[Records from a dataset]
■ ■ ■ ■

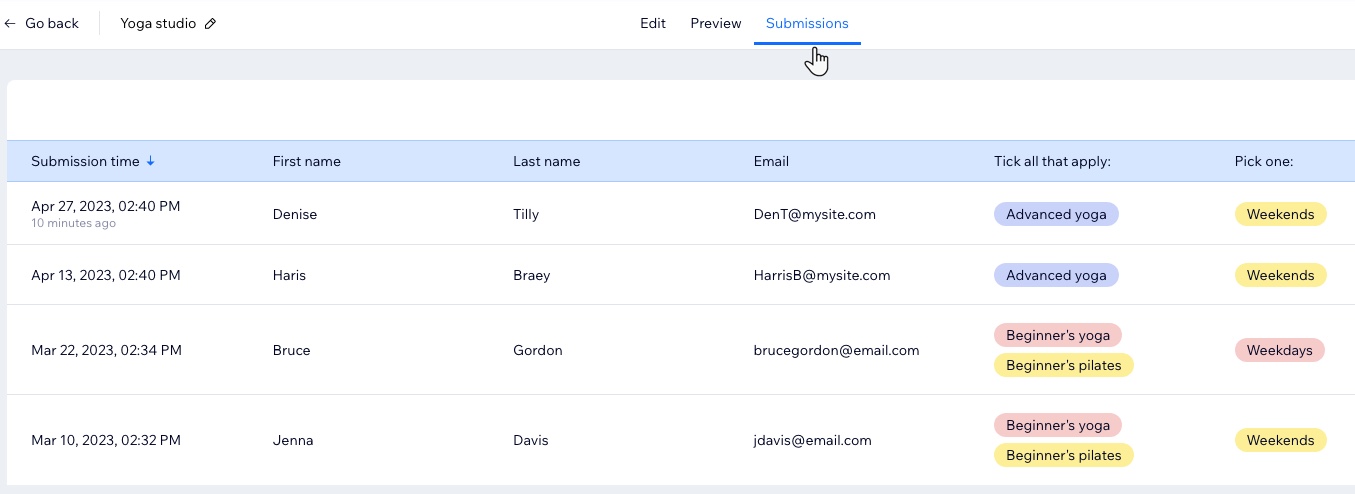1355x494 pixels.
Task: Click Denise's Advanced yoga purple tag
Action: click(x=1056, y=214)
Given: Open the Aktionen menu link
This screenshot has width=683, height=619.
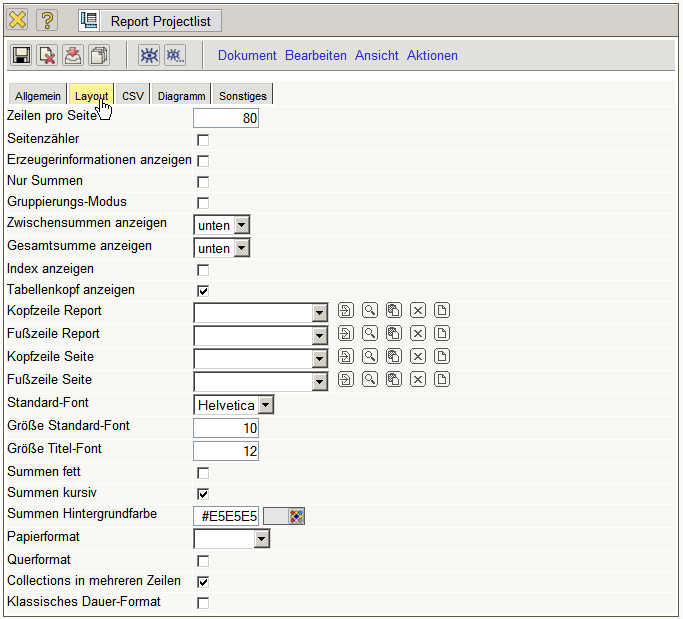Looking at the screenshot, I should coord(432,56).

■ ■ ■ ■

◆ **What the task asks**:
Format the material above as a JSON list of strings, one string per line, skipping blank lines. Omit the pictures.

◆ **Answer**:
[
  "1355x494 pixels.",
  "Task: Click Denise's Advanced yoga purple tag",
  "Action: click(x=1056, y=214)",
  "Given: Open the Aktionen menu link",
  "This screenshot has width=683, height=619.",
  "Looking at the screenshot, I should coord(432,56)."
]